Dailymaverick logo

Maverick Citizen

‘FRUITS OF RECOVERY’

From addiction to mentorship: The transformative journey of Tshepo Tlapu

Tshepo Tlapu, a former elite cricket prospect, spiralled into addiction, homelessness and life on a dumpsite before finding his way back. Today, he’s a mentor, educator and counsellor.

Oliver Roberts
addiction mentorship Tshepo Tlapu stands on steady ground. Once lost to addiction, he is now a source of light for others finding their way back. (Photo: Oliver Roberts)

If you happen to be in Orlando West on a Saturday morning you might hear children’s laughter and shouts of “Badoo! Badoo!” drifting on the warm, clear air. Follow the sound through the streets and you’ll enter the grounds of the Ikageng Itireleng Aids Ministry – you’ll know you’re there when you get to the playground and trampoline. Then, through the windows of one of the buildings, you’ll see it: a classroom of children doing strange dance moves, removing one of their shoes, and singing about peanut butter.

You wouldn’t know it, but minutes earlier these same children were sitting in a lesson, listening bright-eyed, hands shooting up in unison when asked a question. At one point you might even spot the moment one of them – a girl with neat braids – actually corrects the teacher. “You missed the apostrophe on that word,” she says, pointing to the whiteboard.

The man who sparked the joyous disruption – the running, the shouts of “Banana!” “Spiderman!” “Superman!” – is Tshepo Tlapu, who works as an educator, mentor and substance abuse counsellor at Ikageng. The games – “Icebreakers” – are largely his invention, and were created to make learning fun.

But it wasn’t long ago that Tlapu – now 37 – had toppled into a void from which there seemed no escape, no redemption.

The fall

At 18, Tlapu was picked up to play cricket at an elite level. A gifted bowler who started at his local club, Tlapu passed through the lower ranks with ease and seemed on the verge of making it big. Ahead of him, blazing, lay a future of fame, money and international travel.

His secret, though, and the thing that would be his downfall, was an addiction to drugs.

He started smoking dagga heavily in Grade 10. His cricket survived it. Other things didn’t. He failed Grade 11 and lost his bursary at Yeoville Boys’. After training one night, he drank with teammates despite a match the next day. Someone offered him something to avoid the hangover. It was crack cocaine.

Later, on tour in Australia, customs searched Tlapu and found drugs in his kit bag. He was sent home immediately, his cricket career cut short.

“Then,” he says, “because of the pain that shook me, I started using more and more.”

He and a friend who had also been dropped from the team turned to heroin, smoking it daily. He lied to his family, stole from home and spent what little money he had on drugs.

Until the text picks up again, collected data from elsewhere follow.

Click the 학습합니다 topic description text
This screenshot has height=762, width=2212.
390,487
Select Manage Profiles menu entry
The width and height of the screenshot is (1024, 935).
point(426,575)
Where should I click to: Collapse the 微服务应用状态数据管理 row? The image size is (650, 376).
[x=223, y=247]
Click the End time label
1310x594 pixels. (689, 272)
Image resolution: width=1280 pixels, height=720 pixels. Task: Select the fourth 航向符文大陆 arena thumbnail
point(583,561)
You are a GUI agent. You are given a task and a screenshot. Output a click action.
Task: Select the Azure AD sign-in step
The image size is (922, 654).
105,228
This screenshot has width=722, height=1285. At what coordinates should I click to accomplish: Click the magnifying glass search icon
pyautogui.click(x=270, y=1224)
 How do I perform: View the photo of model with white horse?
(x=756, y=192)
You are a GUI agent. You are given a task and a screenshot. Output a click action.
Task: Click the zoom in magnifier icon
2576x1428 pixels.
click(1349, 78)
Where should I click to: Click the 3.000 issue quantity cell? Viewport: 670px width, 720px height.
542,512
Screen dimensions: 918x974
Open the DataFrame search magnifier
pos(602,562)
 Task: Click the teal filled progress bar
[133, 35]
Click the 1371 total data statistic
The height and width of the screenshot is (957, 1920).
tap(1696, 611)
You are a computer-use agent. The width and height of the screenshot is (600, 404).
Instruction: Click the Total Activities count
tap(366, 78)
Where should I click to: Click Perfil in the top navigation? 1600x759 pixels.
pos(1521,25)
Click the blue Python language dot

The addiction deepened – he lost weight, sold his phone during withdrawal, and was eventually forced out of the house.

He began living on a dumpsite, sleeping in pipes, scavenging for food and scrap. “I was a walking skeleton,” he says. “The next step was death.”

The turning

One morning in 2019, he woke – surrounded by rats and sewage – and was filled with a clarity he still can’t define. “Something said, ‘This is not you’.” Filthy and ragged, clothes hanging from his depleted frame, he found his way to Ikageng. From there, with the help of founder Carol Dyantyi, he was taken to a rehab centre in Randfontein.

He returned to Ikageng as a volunteer, attending NA meetings and beginning to work with young people. It was there, he says, that he started to see his purpose.

Given a role as a substance abuse coach, he focused on education – training in HIV testing, mentoring vulnerable children and speaking openly about his own addiction. “Speaking with kids is actually what I love,” he says. “Maybe God sent me here – I was not meant to be flying in airplanes, playing cricket all over the world.”

He later worked at Camp Footprint, a programme that brings together children with disabilities and those living with HIV, creating spaces where they can learn, connect and feel seen.

The work of light

“It’s something you can’t explain,” he says about the meaning he gets from the work. “I see it as the fruits of recovery – being loved and being trusted, and being able to help others.”

He remembers one girl in particular. HIV positive, she lost both her parents in a shootout when she was just one. Police found her in the back seat, tiny and sleeping. She was taken in by her grandmother.

Tlapu became her mentor. Now 20, she has finished her schooling and wants to be a flight attendant.

“She’s one of my inspirations,” he says. “She came from a struggle and now she is standing tall.”

But, for all the success stories, there are others that don’t turn out. Gazing out from a doorway overlooking the playground at Ikageng, Tlapu reflects on those he couldn’t save – like the two girls who came to him for help. Brilliant students, both awarded university bursaries. Both now gone, without a trace.

“Yoh, yoh, yoh,” he says. “That’s the part that makes me think I should go back and smoke. Losing someone makes me question if I did something wrong. I blame myself – but I know I shouldn’t.”

Tlapu, though, has come to accept that he cannot save everyone. He is focused on completing matric, while continuing to educate and create opportunities for children.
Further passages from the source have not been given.